Question

Ann will rent a car for the weekend. She can choose one of two plans. The first plan has an initial fee of $43.98 and costs an additional $0.14 per mile driven. The second plan has an initial fee of $57.98 and costs an additional $0.12 per mile driven. How many miles would Ann need to drive for the two plans to cost the same?

Answer 1

700 miles

Explanation:

Let's write the expressions for each plan.

Plan 1 has an initial fee of $43.98 and an additional $0.14 per mile m.

So, we can write the following expression:

`43.98+0.14m`

Plan 2 has an initial fee of $57.98 and an additional cost of $0.12 per mile.
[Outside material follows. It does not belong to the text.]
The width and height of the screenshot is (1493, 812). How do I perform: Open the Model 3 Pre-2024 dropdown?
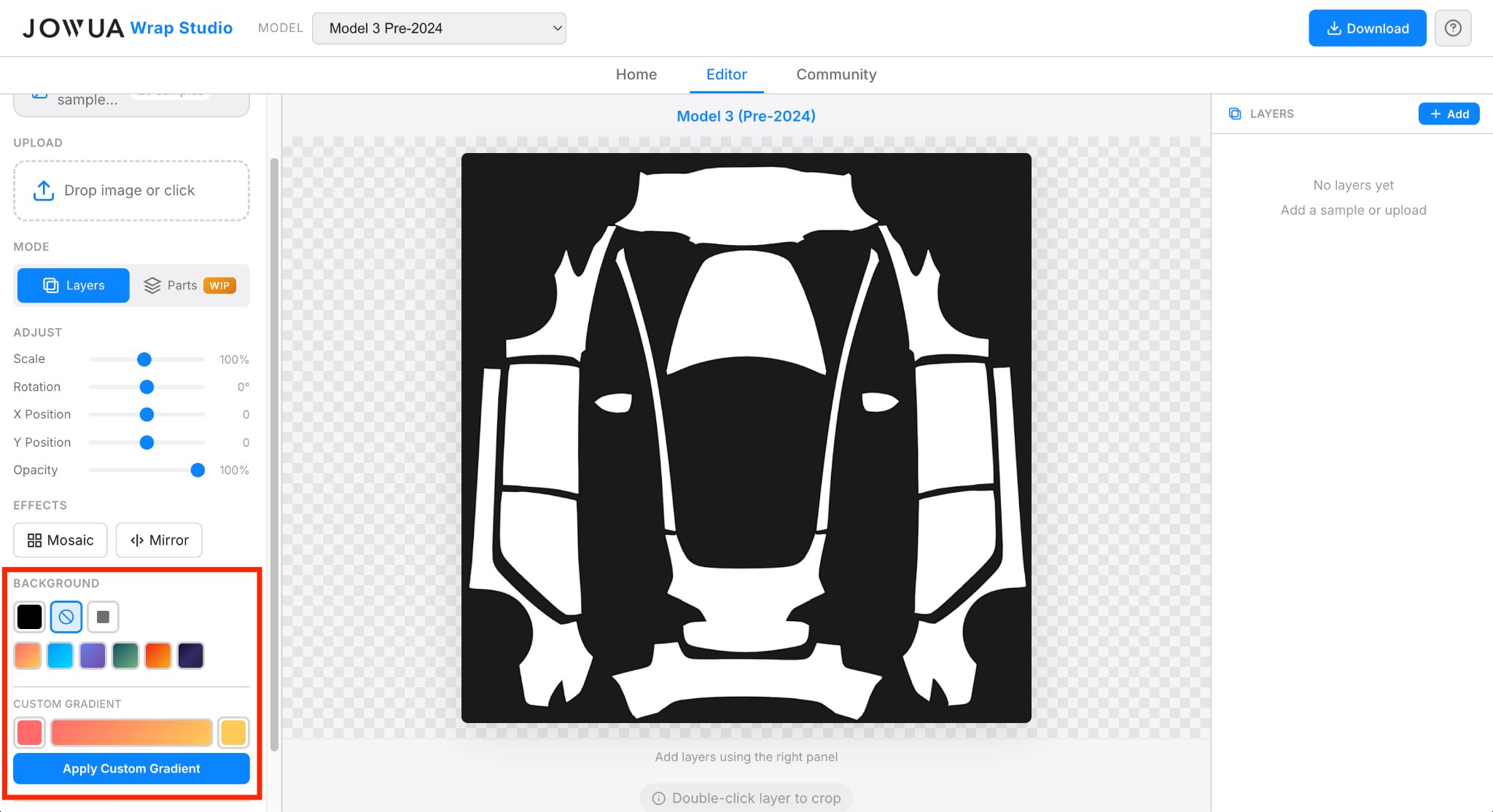coord(439,28)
So, we can write the following expression:

`57.98+0.12m`

We want to find after how many miles Ann needs to drive for the two plans to cost the same. So, let's set the two expressions equal to each other and solve for m:

`43.98+0.14m=57.98+0.12m`

Subtract 43.98 from both sides:

`0.14m=14+0.12m`

Subtract 0.12m from both sides:

`0.02m=14`

Divide both sides by 0.02:

`m=700`

So, after 700 miles, the price of the two plans will cost the same.

Further notes:

This means that if Ann is driving for less than 700 miles, Plan 1 is the cheaper choice since it costs the least to begin with.

However, if Ann is going to drive for more than 700 miles, Plan 2 is the cheaper choice since it has a lower cost per mile additional cost.